Nothing in the listing below should change; retype it as is.

□ □ □ □

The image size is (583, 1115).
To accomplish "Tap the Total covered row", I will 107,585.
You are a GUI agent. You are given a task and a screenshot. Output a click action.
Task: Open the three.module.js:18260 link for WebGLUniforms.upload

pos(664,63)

□ □ □ □

RESPONSE:
The image size is (583, 1115).
To accomplish "Tap the Total covered row", I will 107,585.
You are a GUI agent. You are given a task and a screenshot. Output a click action.
Task: Open the three.module.js:18260 link for WebGLUniforms.upload

pos(664,63)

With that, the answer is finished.